We must also, in this revolution in international thinking, gradually modify our nationalism. Instead of "Right or wrong, my country," we must regard the state as merely one of the many groups to which the individual belongs and which, to use the words of Professor Harold Laski, must "compete for his allegiance just like his church or race or trade union, and when conflict arises the choice of the individual must be made on moral grounds." Instead of exalting the nation-state "über Alles ," we must realize that the state is only a means to the well-being and free development of the individuals that compose it; and that whatever improvement of world-organization tends to enhance the safety of the state from external threats of aggression and destruction, is entitled to the devotion and support of every patriotic citizen.

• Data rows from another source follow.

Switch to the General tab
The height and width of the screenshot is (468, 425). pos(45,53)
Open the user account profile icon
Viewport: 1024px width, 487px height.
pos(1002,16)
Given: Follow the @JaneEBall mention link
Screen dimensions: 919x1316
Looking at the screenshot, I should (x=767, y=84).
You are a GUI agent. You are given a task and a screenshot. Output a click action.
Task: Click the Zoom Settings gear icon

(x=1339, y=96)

Furthermore, there is needed a new conception of the nature, place and function of force in human society. While admitting the necessity and value of force as a means to a desired and desirable end—thus avoiding the one-sided condemnation of force in toto —we must realize that, if the forces of the world are not co-ordinated to a definite common purpose but are allowed to rival one another for superiority in magnitude and deadliness, then force cannot be used for productive ends and is of necessity squandered in the endless process of outpowering the rival forces. In order to avoid this resultant waste and sterility and in order to insure a maximum economy and efficiency, it is necessary to organize and direct the rival forces, not towards mutual resistance and therefore mutual cancelment, but towards the co-operative achievement of some positive ends of common interest. Force cannot be rationalized until its use is socialized or internationalized. Not until such a conception of force shall be widely popularized and intelligently applied to international as well as to national life, can there be a really reliable substitute for the present wasteful and destructive employment of force in international relations.

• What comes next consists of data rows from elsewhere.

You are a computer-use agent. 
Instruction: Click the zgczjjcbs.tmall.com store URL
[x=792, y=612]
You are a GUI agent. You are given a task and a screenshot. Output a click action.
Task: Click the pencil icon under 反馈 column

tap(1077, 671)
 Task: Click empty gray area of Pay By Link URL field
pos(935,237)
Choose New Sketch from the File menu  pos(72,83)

And, lastly, those who desire and work for a better international order will have constantly to fight against that inveterate habit of thinking which may be termed "historical fatalism." They are frequently reminded that deliberate planning and conscious effort have little or no place in determining the course and destiny of mankind. "The march of events rules and overrules human action,"—these memorable words of McKinley are frequently quoted in justification of groping and muddling in international affairs. Such determinism in political thinking practical idealism must repudiate and seek to replace. That the march of events rules and overrules human action is a frank declaration of the bankruptcy of statesmanship and human intelligence. It might find some justification in those olden times when one part of the world lived in complete isolation and ignorance of the other parts. But in these days when rapid transportation and almost instantaneous diffusion of intelligence have actually placed the entire earth "under our immediate notice, acquaintance and influence," in these days when we actually have at our command the equipment for the effective diagnosis and control of the international situation, it is only intellectual laziness and senility that still seeks to explain away political blunders by the fatalistic deus ex machina . Never before has traditional statesmanship—the statesmanship of drifting along with the tide of time and events—wrought so much devastation and suffering to the world. Never before has the possibility of conscious planning and control of international relations appeared so well within the power of human intelligence and resourcefulness. Shall we, then, again permit our statesmen to muddle through and be hurled along by "the march of events"—ever comforting ourselves with the thought: "After us, the millennium?"